▸ OBJECTIVE
Duplicate the rows below word for word, starting at the line that contains "Image resolution: width=767" and ending at the line that contains "[x=444, y=835]".

▽

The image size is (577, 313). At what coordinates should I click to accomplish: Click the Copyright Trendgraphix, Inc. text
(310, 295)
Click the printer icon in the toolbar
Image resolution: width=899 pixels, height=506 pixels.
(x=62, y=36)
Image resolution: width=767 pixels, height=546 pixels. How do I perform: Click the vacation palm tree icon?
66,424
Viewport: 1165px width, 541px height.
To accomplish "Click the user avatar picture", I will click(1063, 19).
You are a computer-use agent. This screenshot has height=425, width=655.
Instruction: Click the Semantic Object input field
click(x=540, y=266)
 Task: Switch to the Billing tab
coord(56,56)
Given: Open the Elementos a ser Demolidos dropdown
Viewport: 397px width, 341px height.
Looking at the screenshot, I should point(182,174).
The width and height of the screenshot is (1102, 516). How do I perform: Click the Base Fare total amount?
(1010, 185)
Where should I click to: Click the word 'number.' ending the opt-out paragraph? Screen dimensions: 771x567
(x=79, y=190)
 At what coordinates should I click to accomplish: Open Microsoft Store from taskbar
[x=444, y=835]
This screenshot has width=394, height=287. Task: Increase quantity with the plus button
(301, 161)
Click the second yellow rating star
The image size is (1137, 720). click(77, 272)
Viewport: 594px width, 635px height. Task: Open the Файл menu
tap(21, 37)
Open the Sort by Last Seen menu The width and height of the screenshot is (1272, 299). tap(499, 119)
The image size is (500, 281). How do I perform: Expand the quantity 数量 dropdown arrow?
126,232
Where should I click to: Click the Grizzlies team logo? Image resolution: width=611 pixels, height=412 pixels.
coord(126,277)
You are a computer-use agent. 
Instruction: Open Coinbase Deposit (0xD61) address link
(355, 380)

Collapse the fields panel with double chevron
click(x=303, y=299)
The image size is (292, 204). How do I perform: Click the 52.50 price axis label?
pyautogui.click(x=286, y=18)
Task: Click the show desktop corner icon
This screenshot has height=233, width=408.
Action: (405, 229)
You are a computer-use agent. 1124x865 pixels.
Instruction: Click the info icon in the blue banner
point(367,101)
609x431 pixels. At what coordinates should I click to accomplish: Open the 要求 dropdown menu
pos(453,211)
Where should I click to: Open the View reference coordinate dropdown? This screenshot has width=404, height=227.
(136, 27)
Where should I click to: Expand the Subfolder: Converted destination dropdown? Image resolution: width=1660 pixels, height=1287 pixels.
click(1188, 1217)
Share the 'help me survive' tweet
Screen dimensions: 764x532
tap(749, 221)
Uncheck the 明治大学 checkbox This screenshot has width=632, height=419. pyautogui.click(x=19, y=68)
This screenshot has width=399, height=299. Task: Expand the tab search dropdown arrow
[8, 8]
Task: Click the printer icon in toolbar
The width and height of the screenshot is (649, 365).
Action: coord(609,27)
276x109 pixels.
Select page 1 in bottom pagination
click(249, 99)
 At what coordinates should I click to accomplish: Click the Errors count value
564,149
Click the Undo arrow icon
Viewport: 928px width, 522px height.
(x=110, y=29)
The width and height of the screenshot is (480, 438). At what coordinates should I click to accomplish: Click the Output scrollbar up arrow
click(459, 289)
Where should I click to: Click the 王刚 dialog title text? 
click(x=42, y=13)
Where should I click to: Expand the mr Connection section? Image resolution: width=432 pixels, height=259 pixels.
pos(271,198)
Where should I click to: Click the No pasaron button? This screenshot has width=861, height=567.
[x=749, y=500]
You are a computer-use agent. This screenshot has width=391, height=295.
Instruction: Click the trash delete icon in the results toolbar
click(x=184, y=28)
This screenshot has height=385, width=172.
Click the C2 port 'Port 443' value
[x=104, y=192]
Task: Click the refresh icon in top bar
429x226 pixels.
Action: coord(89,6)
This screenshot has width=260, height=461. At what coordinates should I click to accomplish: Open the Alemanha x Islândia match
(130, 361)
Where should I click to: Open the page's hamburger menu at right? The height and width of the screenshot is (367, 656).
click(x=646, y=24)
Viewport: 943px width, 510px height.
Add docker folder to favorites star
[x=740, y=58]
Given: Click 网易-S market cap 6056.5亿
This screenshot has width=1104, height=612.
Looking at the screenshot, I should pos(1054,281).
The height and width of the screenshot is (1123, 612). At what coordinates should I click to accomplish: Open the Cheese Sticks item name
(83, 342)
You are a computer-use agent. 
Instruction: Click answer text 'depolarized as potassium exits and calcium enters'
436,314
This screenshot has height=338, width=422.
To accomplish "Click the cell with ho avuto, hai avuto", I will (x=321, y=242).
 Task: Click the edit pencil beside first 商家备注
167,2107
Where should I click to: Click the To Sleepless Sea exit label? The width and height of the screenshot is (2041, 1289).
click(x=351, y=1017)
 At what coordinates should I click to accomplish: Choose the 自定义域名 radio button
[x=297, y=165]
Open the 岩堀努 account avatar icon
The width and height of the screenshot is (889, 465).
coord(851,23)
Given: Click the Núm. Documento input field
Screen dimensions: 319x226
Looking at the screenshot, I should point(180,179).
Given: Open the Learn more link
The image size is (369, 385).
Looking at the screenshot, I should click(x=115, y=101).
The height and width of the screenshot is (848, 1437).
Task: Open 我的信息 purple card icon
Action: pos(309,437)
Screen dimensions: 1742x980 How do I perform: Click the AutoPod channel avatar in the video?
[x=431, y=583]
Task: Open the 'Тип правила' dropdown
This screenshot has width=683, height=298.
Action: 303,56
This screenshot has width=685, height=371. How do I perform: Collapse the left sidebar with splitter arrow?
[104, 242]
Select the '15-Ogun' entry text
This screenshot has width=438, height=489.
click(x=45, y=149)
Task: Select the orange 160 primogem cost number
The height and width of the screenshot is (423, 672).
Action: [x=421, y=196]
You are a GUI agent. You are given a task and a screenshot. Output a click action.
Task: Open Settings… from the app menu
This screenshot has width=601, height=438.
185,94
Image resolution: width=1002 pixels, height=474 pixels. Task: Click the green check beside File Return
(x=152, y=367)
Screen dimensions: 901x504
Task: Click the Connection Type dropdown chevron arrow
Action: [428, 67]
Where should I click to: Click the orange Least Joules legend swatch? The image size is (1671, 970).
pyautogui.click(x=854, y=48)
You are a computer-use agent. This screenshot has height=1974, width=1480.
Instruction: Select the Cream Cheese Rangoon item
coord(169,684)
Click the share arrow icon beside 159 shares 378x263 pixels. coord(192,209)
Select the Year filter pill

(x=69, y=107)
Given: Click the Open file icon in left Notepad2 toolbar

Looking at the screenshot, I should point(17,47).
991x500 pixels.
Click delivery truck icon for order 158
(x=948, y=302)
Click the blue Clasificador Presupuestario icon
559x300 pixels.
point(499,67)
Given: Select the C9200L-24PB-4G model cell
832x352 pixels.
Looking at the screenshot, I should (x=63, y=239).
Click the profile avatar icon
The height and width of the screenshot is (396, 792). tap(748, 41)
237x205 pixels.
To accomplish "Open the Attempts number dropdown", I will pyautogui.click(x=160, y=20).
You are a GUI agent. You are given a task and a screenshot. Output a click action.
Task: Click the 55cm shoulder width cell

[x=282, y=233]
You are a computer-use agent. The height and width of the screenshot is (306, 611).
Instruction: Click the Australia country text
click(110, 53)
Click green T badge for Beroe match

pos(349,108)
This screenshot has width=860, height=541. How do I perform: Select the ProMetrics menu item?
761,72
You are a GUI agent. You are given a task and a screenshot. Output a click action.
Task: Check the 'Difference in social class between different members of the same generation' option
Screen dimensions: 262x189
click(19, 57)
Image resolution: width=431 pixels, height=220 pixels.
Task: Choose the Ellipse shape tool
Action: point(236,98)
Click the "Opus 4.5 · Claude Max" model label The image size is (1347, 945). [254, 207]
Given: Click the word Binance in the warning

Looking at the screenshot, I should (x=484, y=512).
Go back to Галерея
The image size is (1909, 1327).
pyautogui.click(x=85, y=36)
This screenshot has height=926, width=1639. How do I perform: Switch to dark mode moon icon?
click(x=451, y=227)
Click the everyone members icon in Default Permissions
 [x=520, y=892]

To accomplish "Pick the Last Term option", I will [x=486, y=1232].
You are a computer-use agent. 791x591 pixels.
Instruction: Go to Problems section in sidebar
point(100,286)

△

▸ OUTPUT FOR THIS TASK
Image resolution: width=767 pixels, height=546 pixels. How do I perform: Click the vacation palm tree icon?
66,424
Viewport: 1165px width, 541px height.
To accomplish "Click the user avatar picture", I will click(1063, 19).
You are a computer-use agent. This screenshot has height=425, width=655.
Instruction: Click the Semantic Object input field
click(x=540, y=266)
 Task: Switch to the Billing tab
coord(56,56)
Given: Open the Elementos a ser Demolidos dropdown
Viewport: 397px width, 341px height.
Looking at the screenshot, I should point(182,174).
The width and height of the screenshot is (1102, 516). How do I perform: Click the Base Fare total amount?
(1010, 185)
Where should I click to: Click the word 'number.' ending the opt-out paragraph? Screen dimensions: 771x567
(x=79, y=190)
 At what coordinates should I click to accomplish: Open Microsoft Store from taskbar
[x=444, y=835]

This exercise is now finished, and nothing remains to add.